>>>

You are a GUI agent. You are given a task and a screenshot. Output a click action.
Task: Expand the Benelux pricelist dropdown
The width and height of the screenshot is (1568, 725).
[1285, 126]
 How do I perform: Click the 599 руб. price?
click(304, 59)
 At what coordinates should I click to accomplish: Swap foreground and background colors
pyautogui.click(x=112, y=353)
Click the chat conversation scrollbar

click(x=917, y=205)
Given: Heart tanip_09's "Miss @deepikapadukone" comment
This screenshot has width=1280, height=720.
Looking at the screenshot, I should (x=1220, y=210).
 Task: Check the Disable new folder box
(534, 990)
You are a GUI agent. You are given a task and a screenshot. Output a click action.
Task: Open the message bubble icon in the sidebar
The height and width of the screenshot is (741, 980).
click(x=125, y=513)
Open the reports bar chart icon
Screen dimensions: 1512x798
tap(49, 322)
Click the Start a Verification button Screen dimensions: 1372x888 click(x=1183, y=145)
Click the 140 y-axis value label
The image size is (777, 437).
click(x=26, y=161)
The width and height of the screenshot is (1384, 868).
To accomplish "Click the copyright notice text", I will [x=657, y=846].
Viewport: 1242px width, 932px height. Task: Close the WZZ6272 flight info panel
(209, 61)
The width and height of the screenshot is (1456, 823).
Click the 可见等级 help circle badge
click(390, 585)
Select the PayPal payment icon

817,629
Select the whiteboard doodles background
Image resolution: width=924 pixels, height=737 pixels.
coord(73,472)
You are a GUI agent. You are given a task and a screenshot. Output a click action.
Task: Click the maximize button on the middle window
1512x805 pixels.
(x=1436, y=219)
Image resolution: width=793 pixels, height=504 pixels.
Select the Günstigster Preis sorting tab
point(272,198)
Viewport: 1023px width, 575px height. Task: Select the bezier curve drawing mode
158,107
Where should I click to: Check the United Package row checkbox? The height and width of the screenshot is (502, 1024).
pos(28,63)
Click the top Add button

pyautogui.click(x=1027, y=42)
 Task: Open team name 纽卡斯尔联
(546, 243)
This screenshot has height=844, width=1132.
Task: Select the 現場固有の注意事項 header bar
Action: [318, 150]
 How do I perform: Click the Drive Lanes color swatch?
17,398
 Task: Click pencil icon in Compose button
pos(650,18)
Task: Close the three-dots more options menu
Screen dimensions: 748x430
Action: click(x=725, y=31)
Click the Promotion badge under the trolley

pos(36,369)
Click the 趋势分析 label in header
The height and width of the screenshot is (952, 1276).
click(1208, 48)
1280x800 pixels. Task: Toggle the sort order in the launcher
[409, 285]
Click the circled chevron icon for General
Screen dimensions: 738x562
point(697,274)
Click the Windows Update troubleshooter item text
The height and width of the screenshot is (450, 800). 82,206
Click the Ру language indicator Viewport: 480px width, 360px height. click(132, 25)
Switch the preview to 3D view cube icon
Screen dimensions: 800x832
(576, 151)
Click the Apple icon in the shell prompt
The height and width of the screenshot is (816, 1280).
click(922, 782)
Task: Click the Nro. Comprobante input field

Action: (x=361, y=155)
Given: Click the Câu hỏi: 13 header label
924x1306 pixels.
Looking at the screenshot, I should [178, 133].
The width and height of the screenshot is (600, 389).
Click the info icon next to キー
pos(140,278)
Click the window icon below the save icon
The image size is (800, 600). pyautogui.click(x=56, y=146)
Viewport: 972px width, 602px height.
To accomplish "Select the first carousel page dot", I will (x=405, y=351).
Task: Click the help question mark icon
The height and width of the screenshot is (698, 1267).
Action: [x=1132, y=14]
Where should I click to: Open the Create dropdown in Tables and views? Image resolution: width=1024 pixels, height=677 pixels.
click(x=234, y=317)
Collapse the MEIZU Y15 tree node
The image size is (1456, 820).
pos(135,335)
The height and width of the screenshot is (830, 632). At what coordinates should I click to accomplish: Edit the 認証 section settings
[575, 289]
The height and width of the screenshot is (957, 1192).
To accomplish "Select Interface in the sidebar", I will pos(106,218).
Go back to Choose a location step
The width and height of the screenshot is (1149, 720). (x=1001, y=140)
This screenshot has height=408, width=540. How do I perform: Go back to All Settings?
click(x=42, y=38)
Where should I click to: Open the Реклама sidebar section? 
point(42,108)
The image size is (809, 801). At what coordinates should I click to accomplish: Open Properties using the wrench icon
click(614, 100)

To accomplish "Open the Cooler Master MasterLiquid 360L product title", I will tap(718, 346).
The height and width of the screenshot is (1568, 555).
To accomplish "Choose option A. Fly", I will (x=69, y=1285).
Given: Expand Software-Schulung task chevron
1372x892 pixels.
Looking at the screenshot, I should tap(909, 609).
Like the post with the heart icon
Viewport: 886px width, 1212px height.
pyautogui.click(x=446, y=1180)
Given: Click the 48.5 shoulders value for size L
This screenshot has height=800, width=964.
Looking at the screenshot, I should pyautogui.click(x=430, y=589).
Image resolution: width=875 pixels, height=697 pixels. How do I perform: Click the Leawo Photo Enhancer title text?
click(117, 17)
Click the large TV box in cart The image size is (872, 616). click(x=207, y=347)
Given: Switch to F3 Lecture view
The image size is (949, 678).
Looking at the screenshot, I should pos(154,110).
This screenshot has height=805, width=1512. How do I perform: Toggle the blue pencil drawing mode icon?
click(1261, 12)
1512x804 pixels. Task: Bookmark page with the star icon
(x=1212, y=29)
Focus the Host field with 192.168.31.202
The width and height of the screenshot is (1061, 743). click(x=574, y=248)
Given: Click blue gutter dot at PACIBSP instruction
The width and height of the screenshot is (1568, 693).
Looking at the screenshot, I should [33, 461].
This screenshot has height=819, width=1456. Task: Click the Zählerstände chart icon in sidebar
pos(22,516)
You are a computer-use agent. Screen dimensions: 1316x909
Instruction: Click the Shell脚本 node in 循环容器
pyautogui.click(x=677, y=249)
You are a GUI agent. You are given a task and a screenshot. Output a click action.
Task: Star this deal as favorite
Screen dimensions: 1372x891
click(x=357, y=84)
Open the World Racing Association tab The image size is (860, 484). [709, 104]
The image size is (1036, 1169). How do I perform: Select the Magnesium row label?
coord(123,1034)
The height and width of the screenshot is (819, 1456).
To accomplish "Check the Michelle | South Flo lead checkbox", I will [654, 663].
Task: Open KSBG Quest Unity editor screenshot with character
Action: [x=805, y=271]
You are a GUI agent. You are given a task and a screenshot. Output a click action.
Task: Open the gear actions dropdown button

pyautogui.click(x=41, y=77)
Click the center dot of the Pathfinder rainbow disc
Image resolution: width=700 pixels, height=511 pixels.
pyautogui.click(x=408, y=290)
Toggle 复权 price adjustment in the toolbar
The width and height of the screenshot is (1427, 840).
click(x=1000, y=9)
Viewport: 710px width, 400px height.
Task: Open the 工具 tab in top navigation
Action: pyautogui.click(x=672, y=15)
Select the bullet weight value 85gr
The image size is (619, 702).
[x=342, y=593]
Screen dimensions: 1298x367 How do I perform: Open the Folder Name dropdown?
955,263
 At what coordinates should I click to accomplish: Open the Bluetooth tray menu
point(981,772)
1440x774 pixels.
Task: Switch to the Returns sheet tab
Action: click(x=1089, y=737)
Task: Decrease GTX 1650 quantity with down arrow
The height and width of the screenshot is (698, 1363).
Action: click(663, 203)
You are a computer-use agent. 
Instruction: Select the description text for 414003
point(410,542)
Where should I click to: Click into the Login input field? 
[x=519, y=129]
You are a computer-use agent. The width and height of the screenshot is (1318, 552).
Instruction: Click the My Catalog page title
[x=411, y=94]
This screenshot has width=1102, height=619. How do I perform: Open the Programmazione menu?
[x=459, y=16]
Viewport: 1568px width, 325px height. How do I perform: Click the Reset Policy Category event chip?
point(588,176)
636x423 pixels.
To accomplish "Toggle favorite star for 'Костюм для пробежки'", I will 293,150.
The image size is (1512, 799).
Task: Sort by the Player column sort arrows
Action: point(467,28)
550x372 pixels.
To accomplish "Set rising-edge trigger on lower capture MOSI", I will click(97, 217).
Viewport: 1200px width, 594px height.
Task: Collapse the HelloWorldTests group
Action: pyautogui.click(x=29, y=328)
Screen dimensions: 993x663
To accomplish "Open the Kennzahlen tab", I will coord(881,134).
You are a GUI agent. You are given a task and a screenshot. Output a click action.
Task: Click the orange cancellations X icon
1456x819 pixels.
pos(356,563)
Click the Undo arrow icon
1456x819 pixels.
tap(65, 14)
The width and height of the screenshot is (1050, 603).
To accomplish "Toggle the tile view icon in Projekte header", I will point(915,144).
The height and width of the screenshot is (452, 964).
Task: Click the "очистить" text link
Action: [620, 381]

<<<

__Task objective__
Can you reproduce the material starting at the line that contains "Image resolution: width=875" and stopping after the line that contains "pos(22,516)", changing "icon" to "button" and leaving everything else unchanged?

__Complete answer__
Image resolution: width=875 pixels, height=697 pixels. How do I perform: Click the Leawo Photo Enhancer title text?
click(117, 17)
Click the large TV box in cart The image size is (872, 616). click(x=207, y=347)
Given: Switch to F3 Lecture view
The image size is (949, 678).
Looking at the screenshot, I should pos(154,110).
This screenshot has height=805, width=1512. How do I perform: Toggle the blue pencil drawing mode button?
click(1261, 12)
1512x804 pixels. Task: Bookmark page with the star button
(x=1212, y=29)
Focus the Host field with 192.168.31.202
The width and height of the screenshot is (1061, 743). click(x=574, y=248)
Given: Click blue gutter dot at PACIBSP instruction
The width and height of the screenshot is (1568, 693).
Looking at the screenshot, I should [33, 461].
This screenshot has height=819, width=1456. Task: Click the Zählerstände chart button in sidebar
pos(22,516)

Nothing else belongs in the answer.